Exercise —
Look through the listing for the string "Sort" and copy out every line that holds it.

*** Record excerpts ***

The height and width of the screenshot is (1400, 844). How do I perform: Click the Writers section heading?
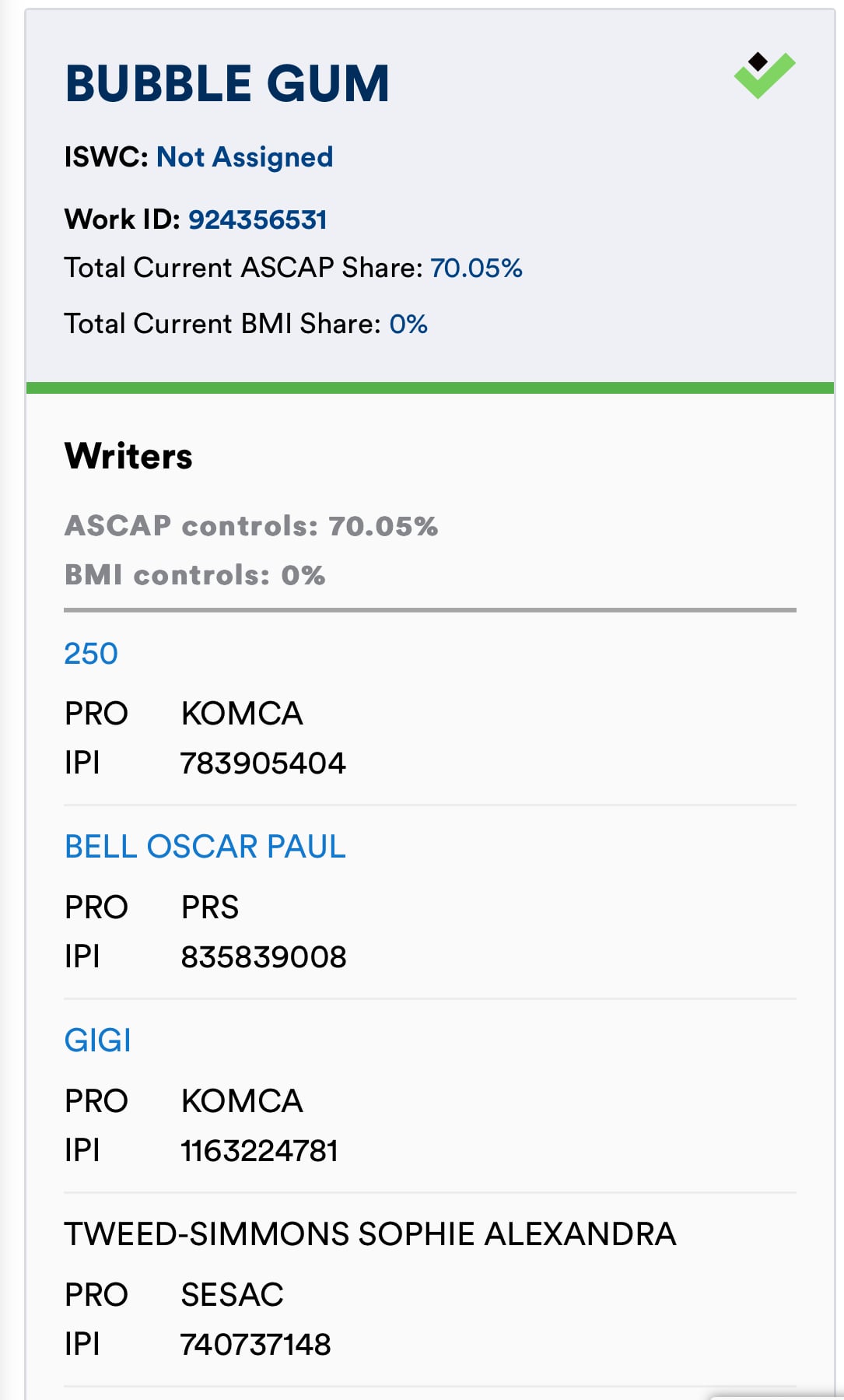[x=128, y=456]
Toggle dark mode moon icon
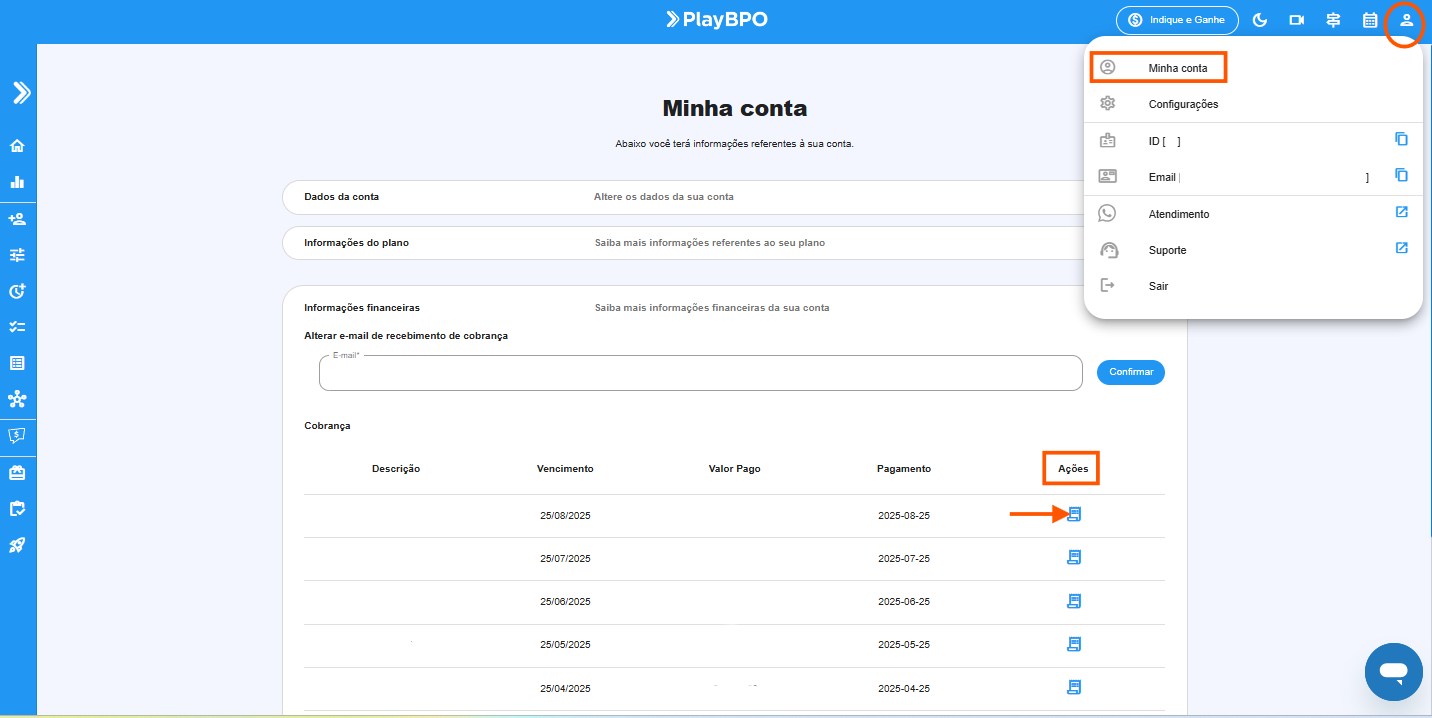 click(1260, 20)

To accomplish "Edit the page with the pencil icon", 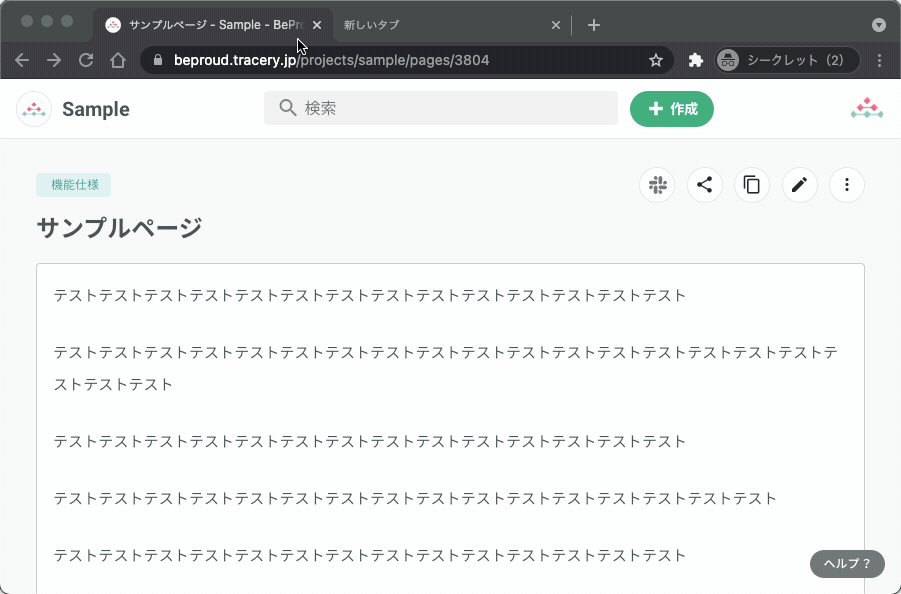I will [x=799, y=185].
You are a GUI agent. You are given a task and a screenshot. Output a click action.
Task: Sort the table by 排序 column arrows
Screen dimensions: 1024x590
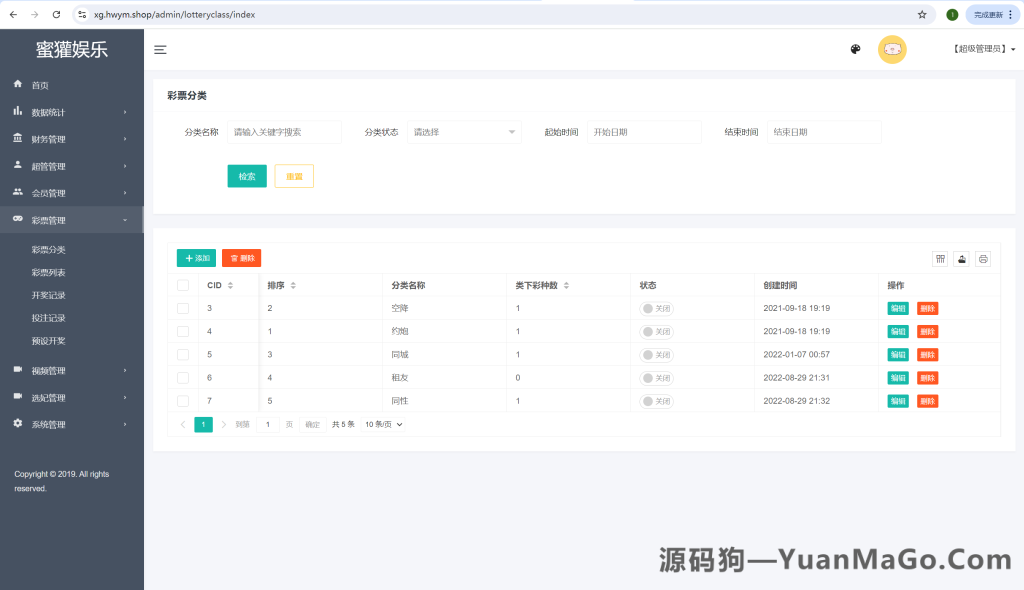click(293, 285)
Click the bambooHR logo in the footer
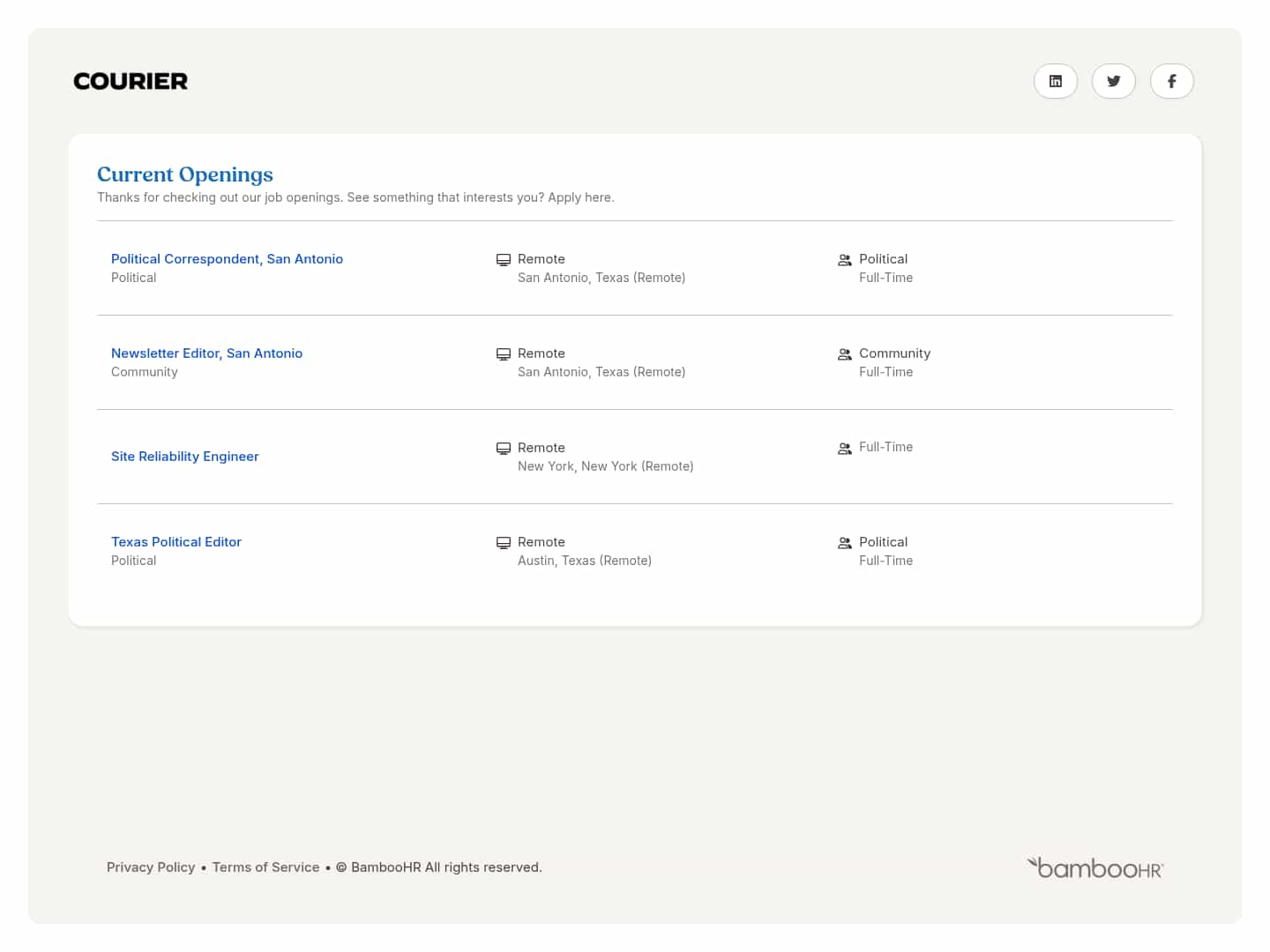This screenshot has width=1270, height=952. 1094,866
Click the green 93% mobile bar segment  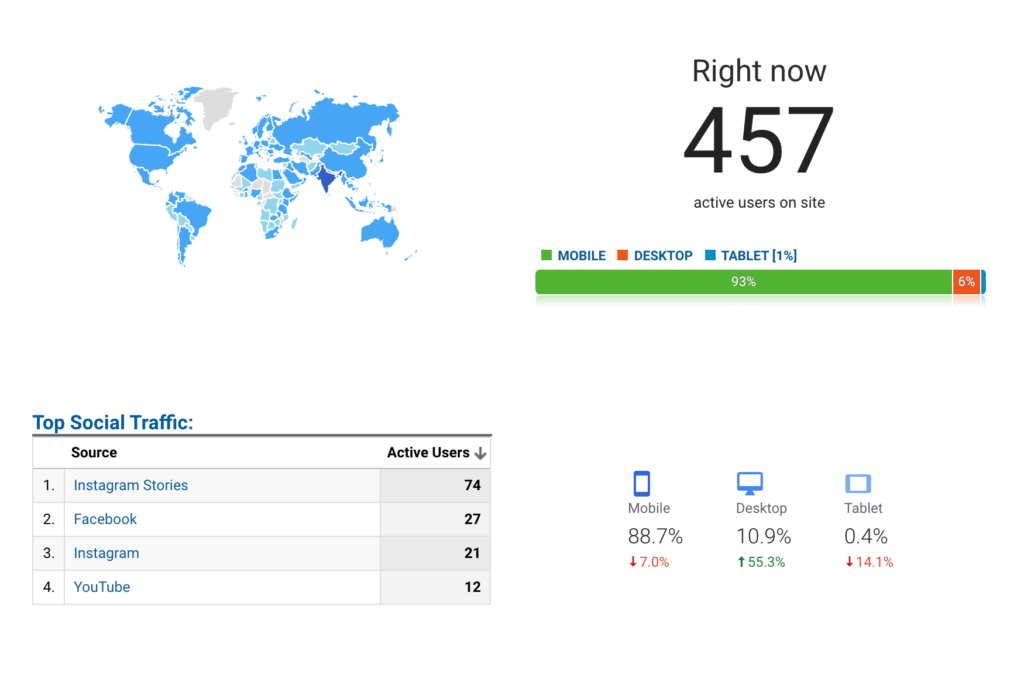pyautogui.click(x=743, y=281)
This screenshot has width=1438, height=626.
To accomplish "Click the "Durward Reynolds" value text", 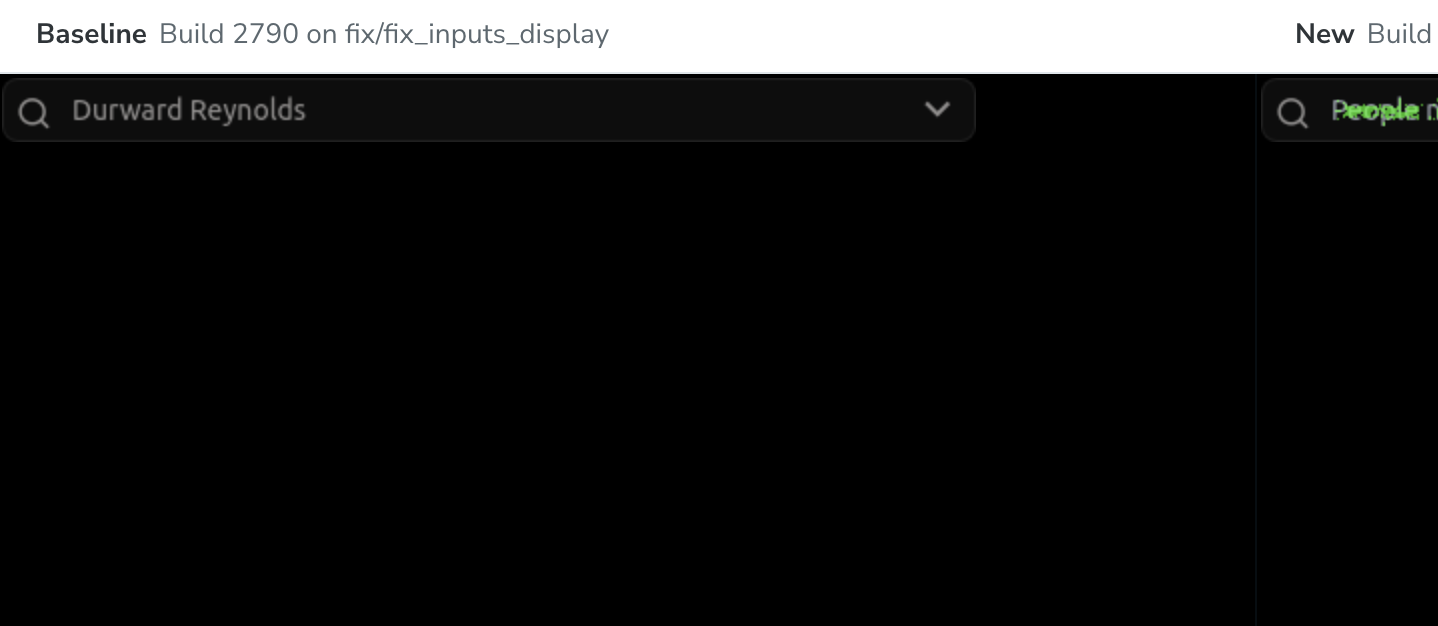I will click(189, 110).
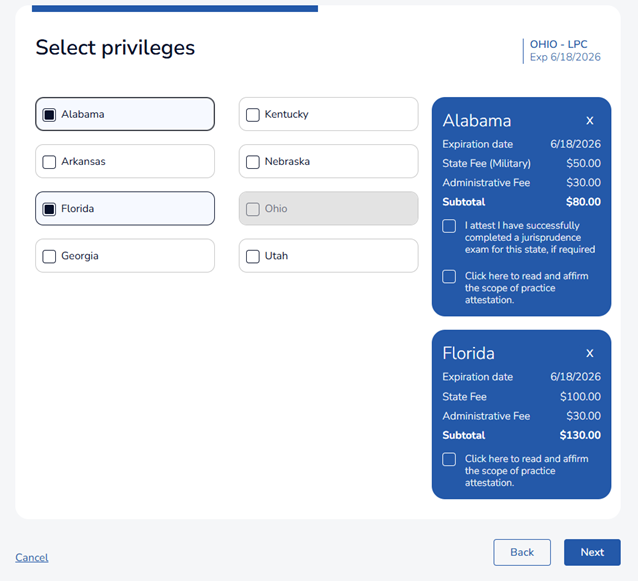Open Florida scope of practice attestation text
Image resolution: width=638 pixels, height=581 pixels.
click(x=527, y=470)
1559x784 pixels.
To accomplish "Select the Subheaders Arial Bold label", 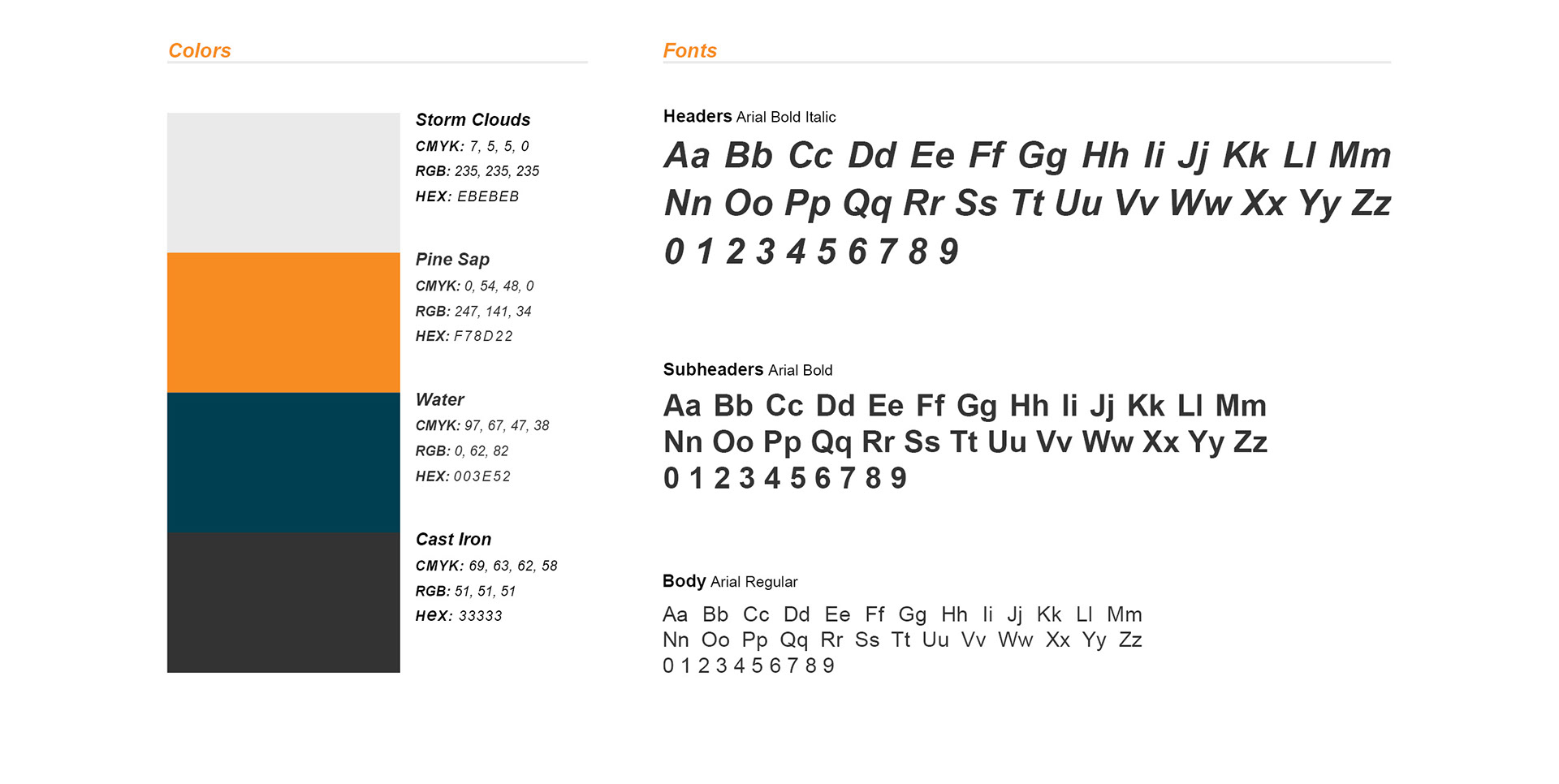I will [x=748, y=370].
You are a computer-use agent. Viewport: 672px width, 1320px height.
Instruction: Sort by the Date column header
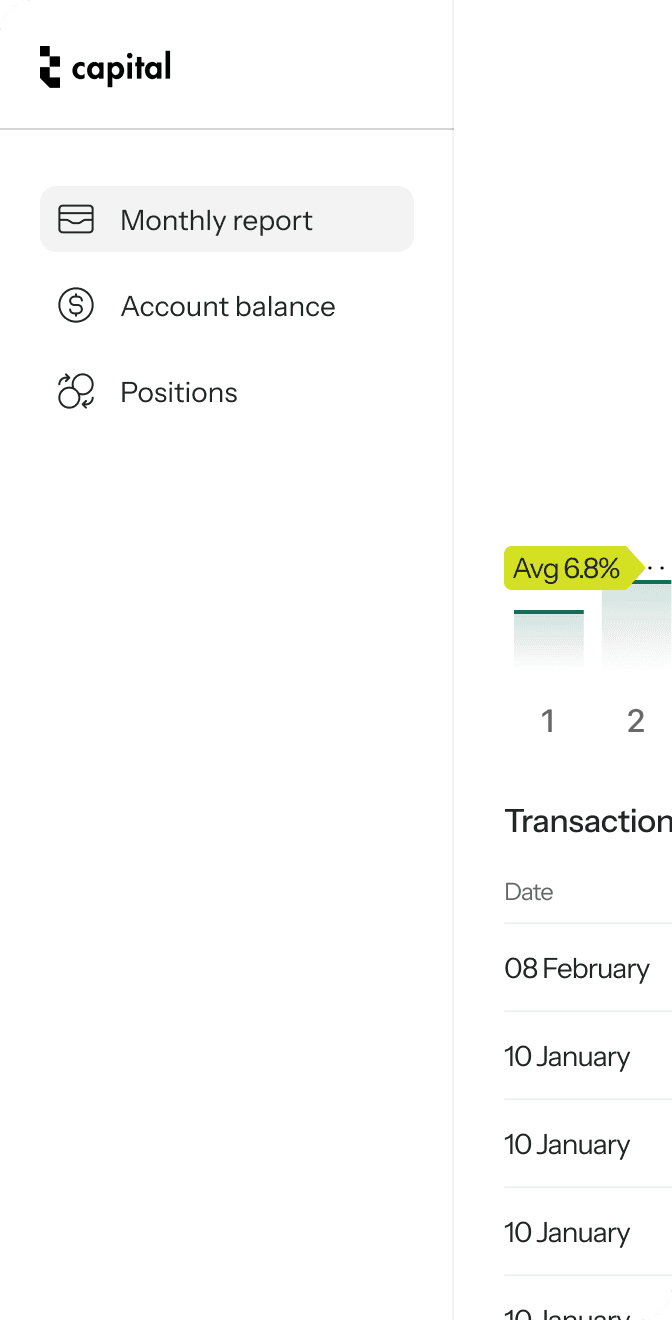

*** End of Record excerpts ***

Solved exercise —
Task: Sort the table by 排序 column arrows
Instruction: Sort by the Date column header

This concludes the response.